New retail space approved
The council approved a change of zoning for a lot at 17835 Interstate 45 from the interim zoning classification it was given after its annexation by the city in 2015 to a new classification as a commercial corridor.
The 143-acre lot is proposed to be used for office, retail and residential space. Thompson said the reclassification of its zoning is solely a status change and not the approval of a building or design plan.
Water rebate program gets green light
In an effort to reduce the amount of groundwater that the city pumps out of the Gulf Coast aquifer and meet the reductions mandated by the Lone Star Groundwater Conservation District, Shenandoah officials introduced a rebate program rewarding residents for implementing water conservation measures in their homes and on properties.
Initially presented in March, the program’s initial draft was simplified according to the council’s suggestions, and any resident that made improvement to their home according to the guidelines since Jan. 1 qualifies for the rebates.

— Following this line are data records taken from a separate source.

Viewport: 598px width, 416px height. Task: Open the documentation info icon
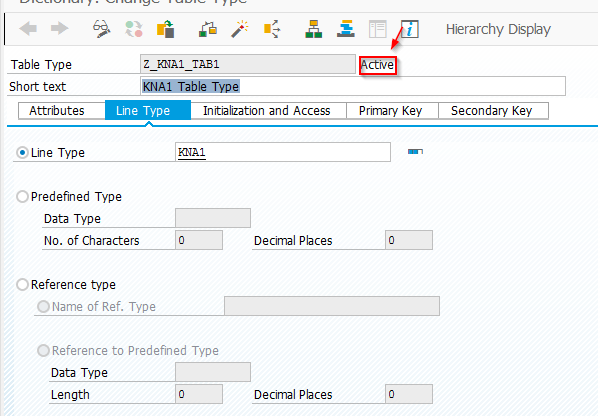coord(410,29)
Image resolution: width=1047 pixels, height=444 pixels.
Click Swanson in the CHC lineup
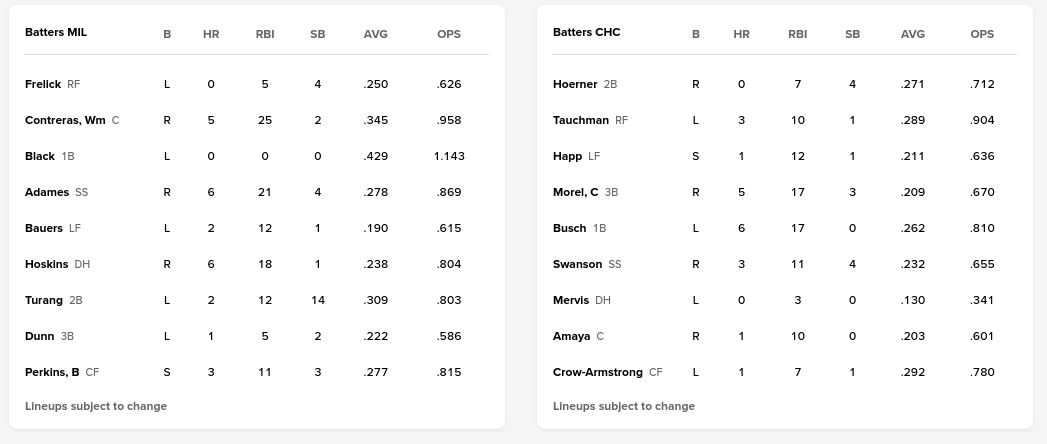pyautogui.click(x=578, y=264)
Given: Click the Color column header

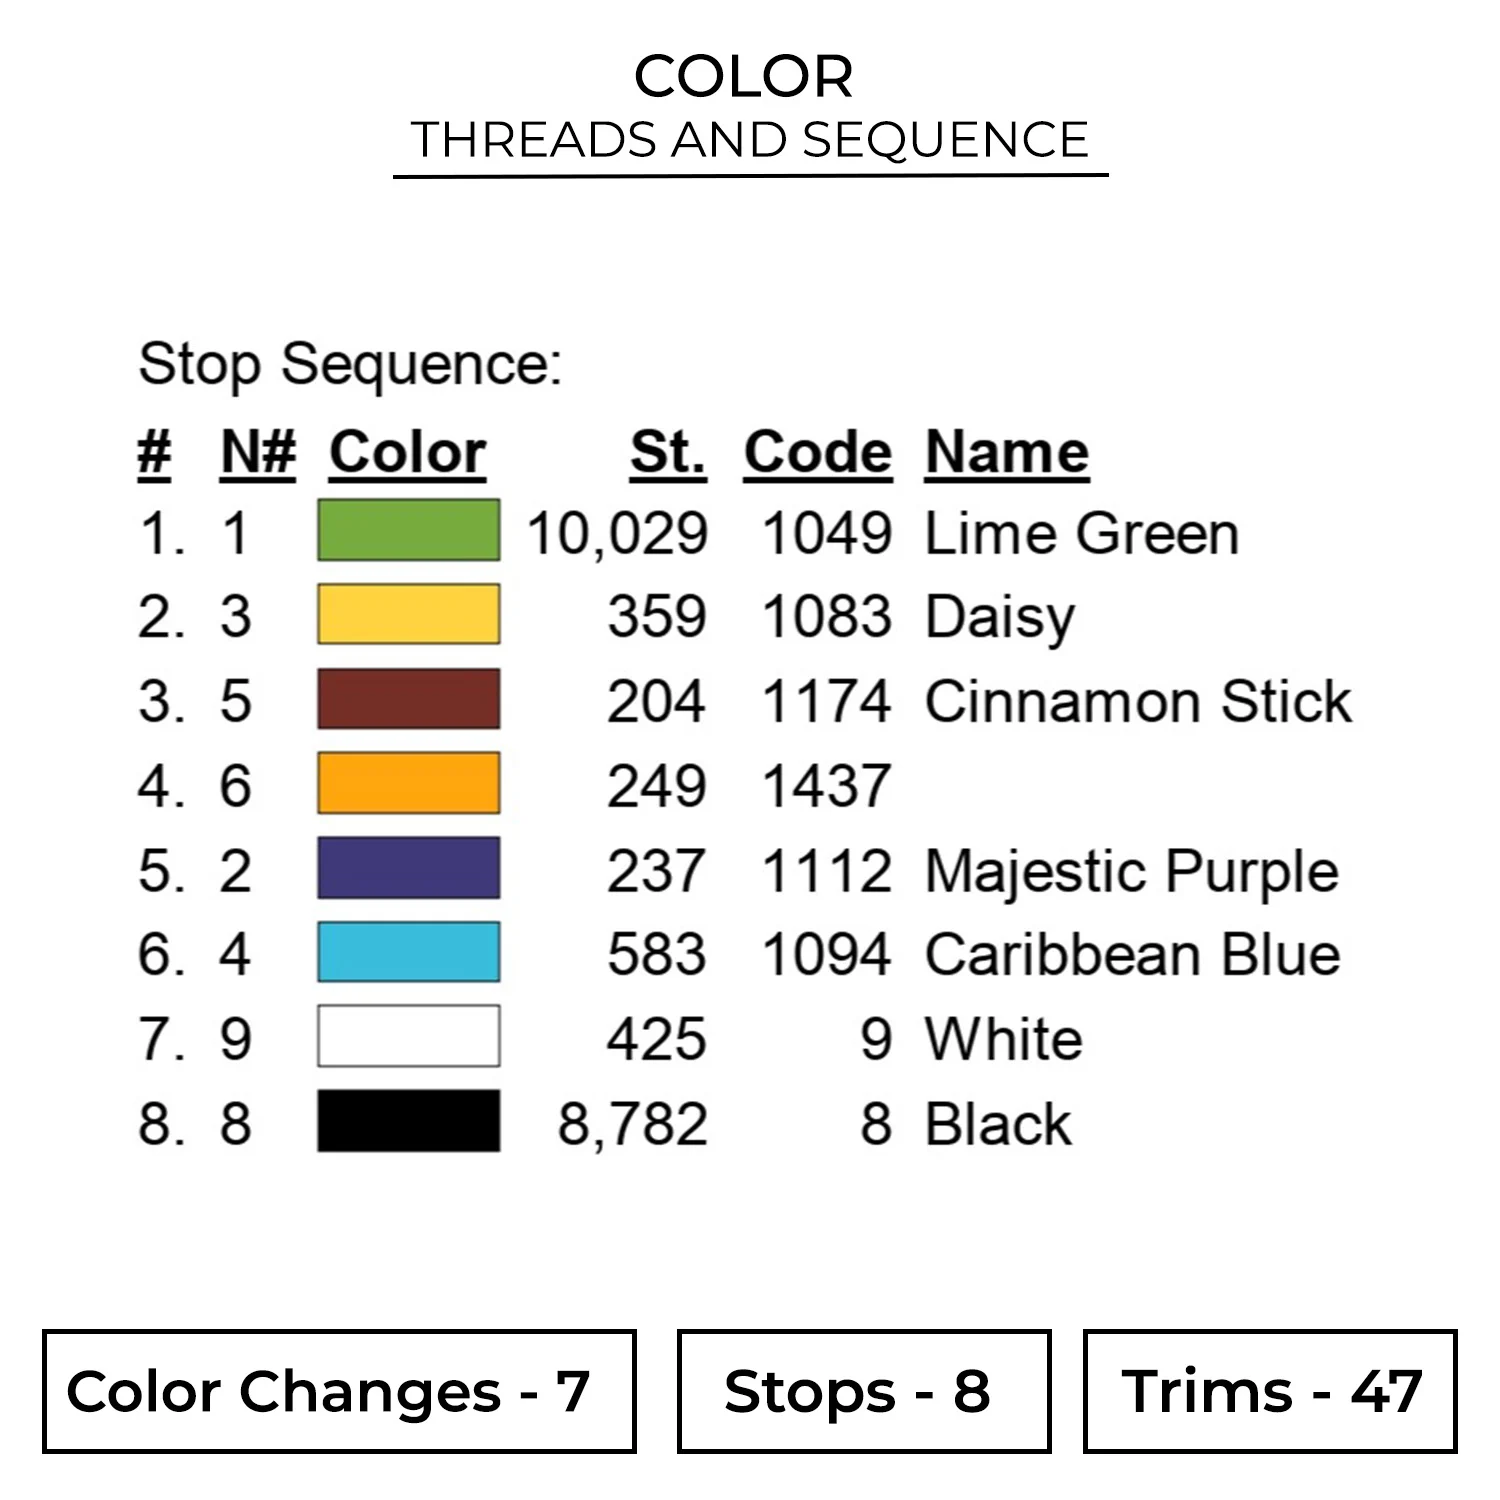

The funding for the rebates will come from $50,000 budgeted from the city’s groundwater reduction plan.
Audit contract OK’d
The council approved the adoption of a new three-year contract — with two one-year renewal options — with Houston-based auditing firm BrooksWatson & Co., PLLC, after reviewing bids from Belt, Harris & Pechacek, LLP and Abip.
Shenandoah Finance Director Lisa Wasner said the firm was not only the lowest bidder, but has logged the most dedicated audit hours to the city and is closest in distance to the city. The firm has also held contracts with Shenandoah in the past, Wasner added, which is an advantage with a new, smaller finance department.
“We have a good working relationship with them and a history,” Wasner said. “It makes it a little bit easier for us; they know our structure they know our background.”
Road works update
The City authorized a $25,500 contract with Bleyl Engineeing to coordinate with utility companies, the Texas Department of Transportation and various developers, among others, to complete the David Memorial extension and Tamina Corridor study projects. Both projects are part of a wide-ranging set of road improvements and new construction in South Montgomery County.
Other council business
* The council approved a mixed beverage permit for the restaurant Mia’s Table, located in the former Benningan’s location along the North Freeway.
* City Administrator Kathie Reyer addressed the reports of blue and green markings along sidewalks and lawns in Shenandoah, and she advised the council that they are markings for future utility lines.
* Montgomery County officials treated Shenandoah with mosquito spray on June 9, after county officials identified 16 cases of West Nile Virus in the area.
* The Independence Day parade will be held June 30 at 10 a.m., starting at the Mary Pat Case Pool, traveling down to the Toddler Park and back to the pool. Concessions will be served after the event.